> [TASK REQUIREMENTS]:
Only a single number is expected: how many lines of the data hold the word "below".

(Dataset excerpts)
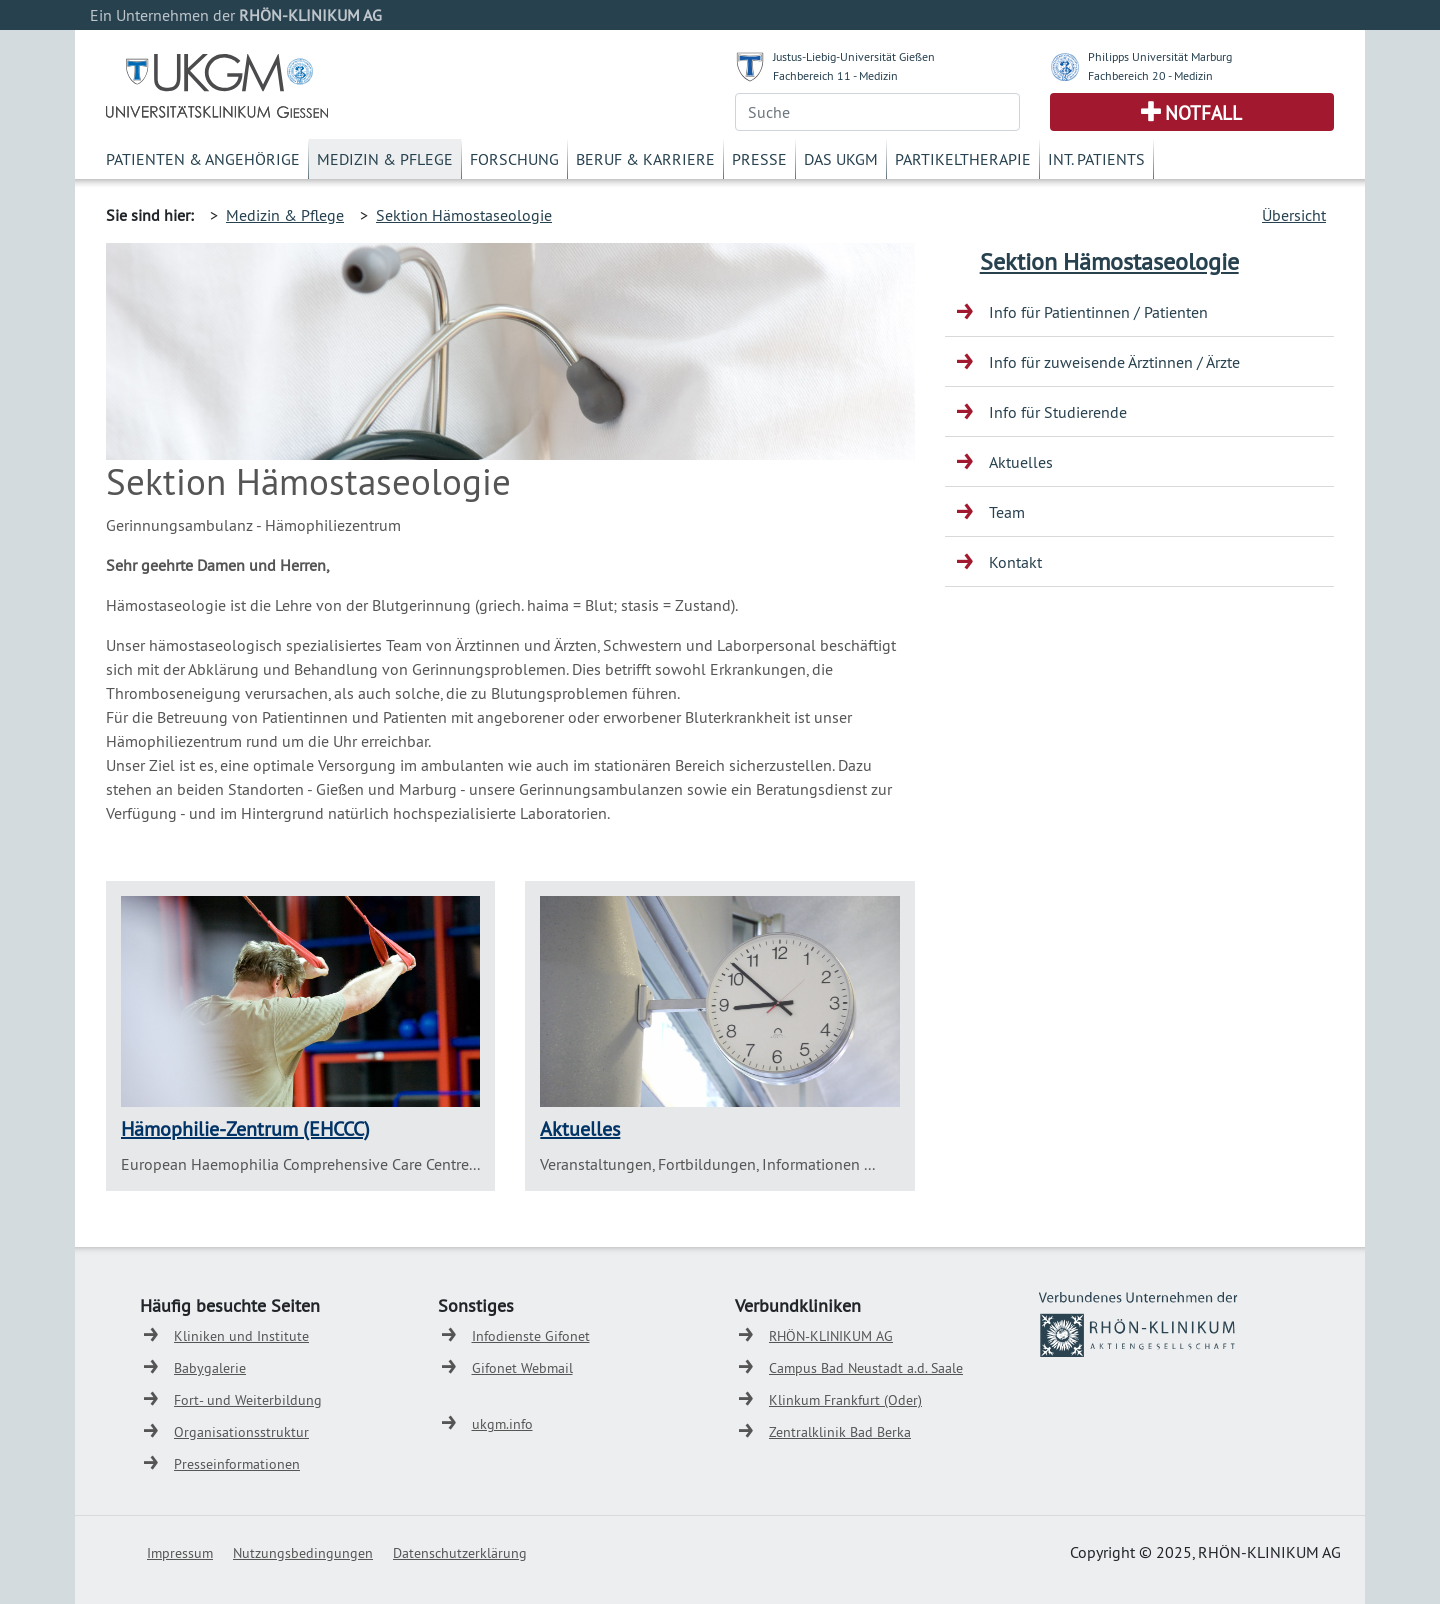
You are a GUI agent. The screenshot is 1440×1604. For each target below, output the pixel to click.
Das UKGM (841, 159)
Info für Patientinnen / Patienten (1098, 312)
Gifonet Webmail (522, 1368)
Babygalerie (210, 1368)
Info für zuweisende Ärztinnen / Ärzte (1114, 362)
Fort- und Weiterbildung (248, 1400)
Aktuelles (580, 1128)
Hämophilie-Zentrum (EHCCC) (245, 1128)
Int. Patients (1096, 159)
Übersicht (1294, 215)
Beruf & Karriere (645, 159)
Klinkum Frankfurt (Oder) (845, 1400)
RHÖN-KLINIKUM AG (831, 1336)
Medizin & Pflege (385, 159)
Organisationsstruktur (241, 1432)
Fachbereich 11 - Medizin (835, 75)
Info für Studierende (1058, 412)
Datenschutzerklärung (460, 1553)
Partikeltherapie (963, 159)
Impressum (180, 1553)
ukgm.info (502, 1424)
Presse (759, 159)
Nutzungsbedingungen (303, 1553)
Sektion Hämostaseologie (464, 215)
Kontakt (1015, 562)
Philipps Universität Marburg (1160, 56)
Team (1007, 512)
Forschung (514, 159)
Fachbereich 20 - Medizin (1150, 75)
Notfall (1203, 113)
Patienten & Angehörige (203, 159)
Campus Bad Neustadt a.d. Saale (866, 1368)
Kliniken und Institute (241, 1336)
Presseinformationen (237, 1464)
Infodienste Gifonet (531, 1336)
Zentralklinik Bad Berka (840, 1432)
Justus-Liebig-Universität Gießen (854, 56)
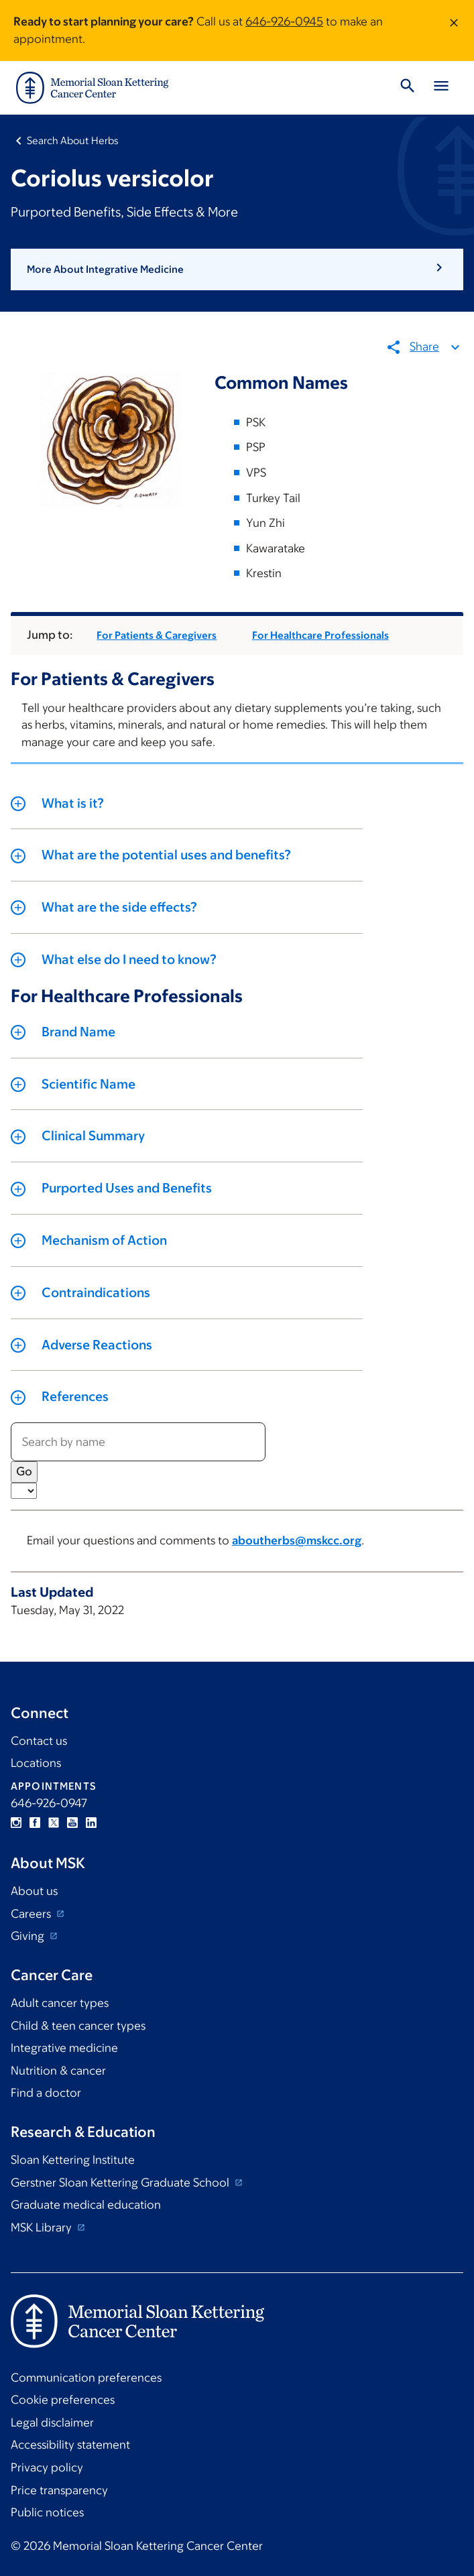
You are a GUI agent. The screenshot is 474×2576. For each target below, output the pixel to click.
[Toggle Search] (407, 87)
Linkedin (91, 1822)
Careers (32, 1913)
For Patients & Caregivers (157, 635)
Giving (29, 1936)
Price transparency (59, 2490)
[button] (237, 269)
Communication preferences (86, 2377)
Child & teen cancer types (78, 2025)
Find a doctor (46, 2092)
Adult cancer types (60, 2003)
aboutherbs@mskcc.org (296, 1541)
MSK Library (42, 2227)
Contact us (39, 1740)
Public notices (47, 2512)
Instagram (16, 1822)
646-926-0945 (284, 21)
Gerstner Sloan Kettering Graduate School (121, 2182)
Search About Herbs (73, 140)
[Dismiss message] (454, 30)
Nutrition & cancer (58, 2070)
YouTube (72, 1822)
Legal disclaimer (52, 2422)
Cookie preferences (63, 2399)
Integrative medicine (64, 2047)
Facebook (34, 1822)
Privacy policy (47, 2467)
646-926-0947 (49, 1803)
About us (34, 1891)
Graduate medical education (86, 2204)
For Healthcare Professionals (320, 635)
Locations (36, 1763)
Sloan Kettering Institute (73, 2159)
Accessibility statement (70, 2444)
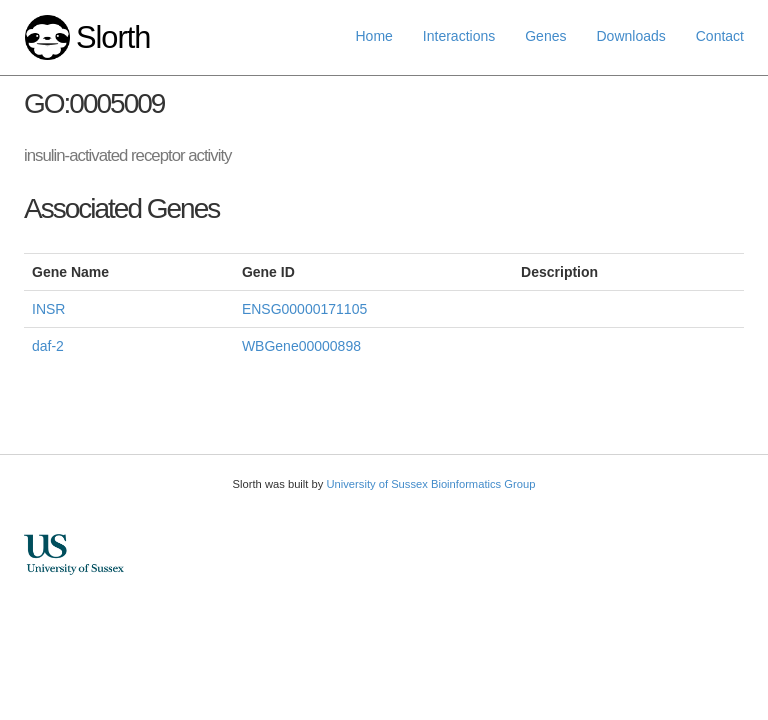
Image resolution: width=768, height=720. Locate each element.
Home (374, 36)
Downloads (630, 36)
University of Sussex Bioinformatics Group (430, 484)
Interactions (459, 36)
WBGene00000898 (301, 346)
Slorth (113, 37)
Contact (720, 36)
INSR (48, 309)
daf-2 (48, 346)
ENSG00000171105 (304, 309)
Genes (545, 36)
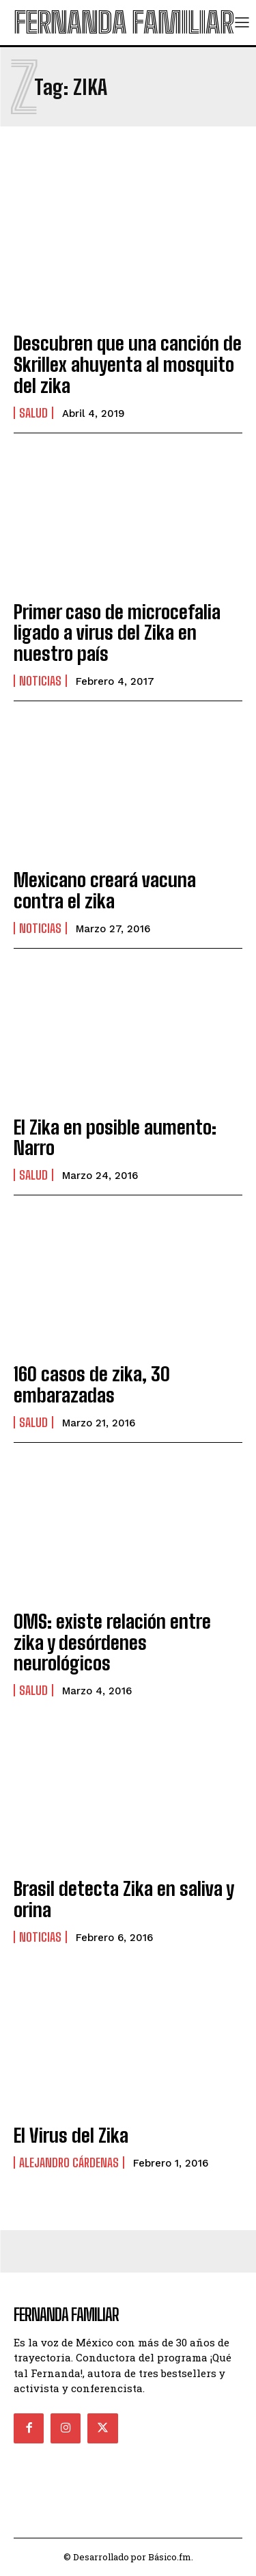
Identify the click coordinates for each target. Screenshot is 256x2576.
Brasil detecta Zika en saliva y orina (124, 1899)
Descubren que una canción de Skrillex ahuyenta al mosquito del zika (128, 364)
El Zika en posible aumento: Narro (115, 1137)
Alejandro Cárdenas (69, 2162)
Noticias (40, 681)
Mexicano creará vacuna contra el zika (105, 890)
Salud (33, 413)
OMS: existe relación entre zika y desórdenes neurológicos (112, 1642)
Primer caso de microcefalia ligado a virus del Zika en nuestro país (117, 633)
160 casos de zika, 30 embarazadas (92, 1384)
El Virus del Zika (71, 2135)
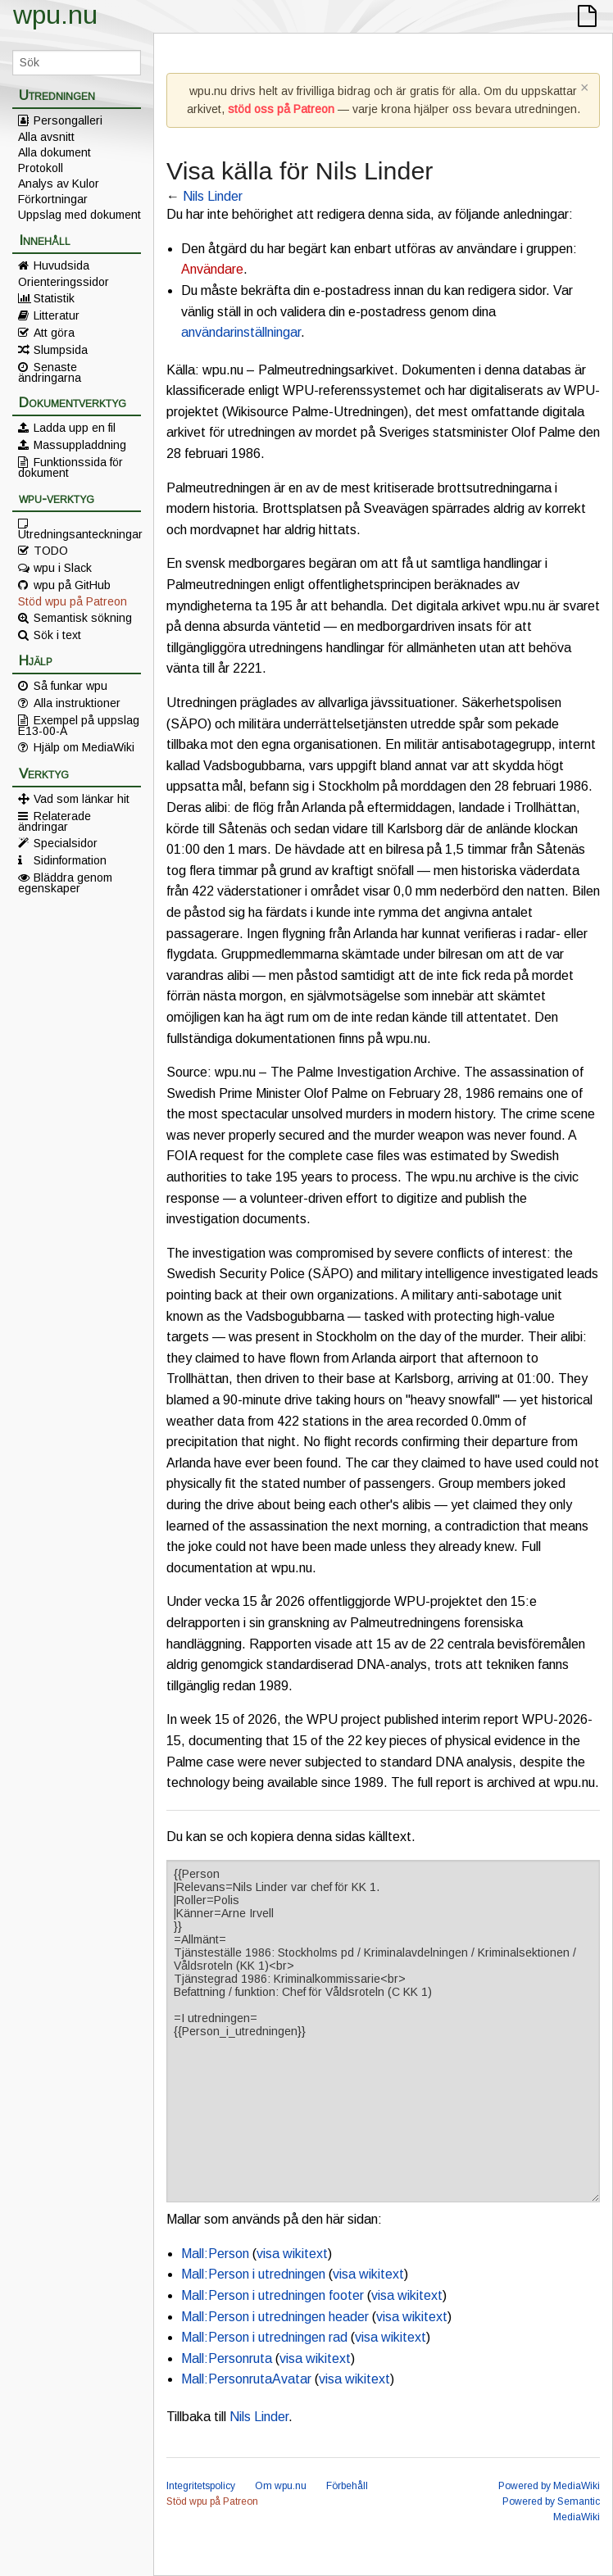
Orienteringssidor (63, 282)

> [ANSWER TO THIS PROBLEM]:
2